Ron was just finishing as we reached him. “Thank you very much-you’ve been a big help. I hope you don’t mind if we call you later on… Right… No, I appreciate that. Thanks again.”
He hung up, still scribbling on a sheet of paper before him.
“That was a mailman-Sherman Bailey. He thought he saw Shawna at this address, maybe in late May. It belongs to Mary Wallis.”
“Bingo,” Sammie murmured. Mary Wallis was one of the town’s most outspoken advocates for the downtrodden-women, the poor, minorities, homeless animals, criminals, children, and a dozen other broad, sometimes conflicting categories.
She was well known to me personally, not only because she and Gail shared many of the same passions, but also because she’d been known to act on them to excess. When Gail was assaulted, for example, Mary Wallis took it upon herself to identify the culprit-inaccurately-and bean him on the head with her shoe.
But Wallis could also be an effective and dogged campaigner. With the zeal of a true believer, she pursued her goals with relentless energy and had been known to effect the change of an offending policy almost single-handed.
The trade-off was that both her manner and her approach carried a high personal cost. Few people liked her, including many of those she worked so hard to support. Gail herself, after making much ado about Mary’s tenacity and value as an ally, had to admit that she could only take her in short doses.
“He’s a little vague on the date,” Ron continued, “but he saw her in Wallis’s front yard when he was delivering the mail.
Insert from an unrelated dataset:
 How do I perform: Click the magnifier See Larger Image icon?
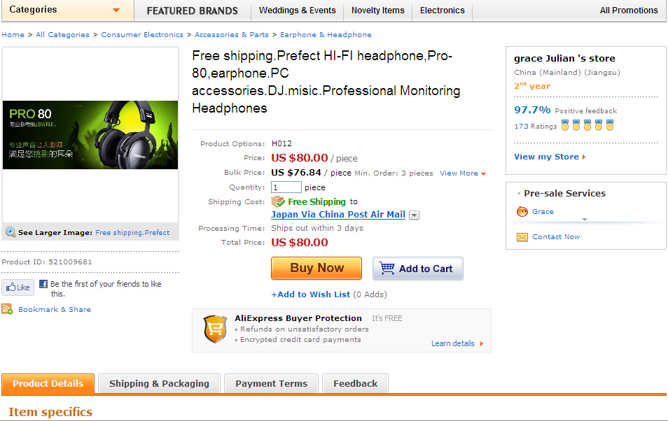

The hairdo is a match, along with a studded black leather jacket with colored feathers on the sleeves both Messier and Bertin said she wore.”
“But he can’t get any closer on the date than last spring?” Sammie asked.
Ron shook his head. “He just remembered the weather had started to get hot.”
Suddenly recalling one of Mary Wallis’s pet causes, I leaned forward and checked a list of telephone numbers Ron had thumb-tacked to his wall. “I have an idea how Shawna and Wallis met up.”
I dialed Mother Gert’s, turned on the speakerphone, and waited until she got on the line. “Gert, who processed Shawna Davis the night she visited you?”
There was a long pause as she went to consult the file. “Why?” came the predictable reply.
I pursed my lips. “Because the girl’s dead. Surely you can break a confidence so we can find out why.”
“Is the person who processed her a suspect?”
“We’re not even sure there is a suspect. We’re trying to track her movements.”
There was a moment’s silence on the other end. “I’m not very comfortable with this, Joe.”
I took a deep breath. “Let me try it this way. Will you confirm it was Mary Wallis?”
Gert’s short reply bristled with anger, as if I’d been playing her for a fool. “Yes,” she said, and the line went dead.
I returned the phone gently to its cradle. “So they met that night.”
“Maybe she went to Gert’s because she knew Wallis would be there,” Ron said.
Sammie shook her head. “Shawna only found out about Mother Gert’s that day, at the hairdresser’s.”
“Either way, she must’ve sought out Wallis after ripping off Patty Redding,” he concluded.
“Looks that way,” I admitted.
Harriet Fritter came up behind us. “Joe? There’s a call for you-George Capullo.”
“I’ve been waiting for this,” I explained and picked up Ron’s phone again. “You find ’em, George?”
“Yup. They’re camping in a trailer box on Old Ferry Road-Ferguson’s yard. At least that’s the latest I got. I didn’t want to risk flushing them out. I don’t know how hinky they are.”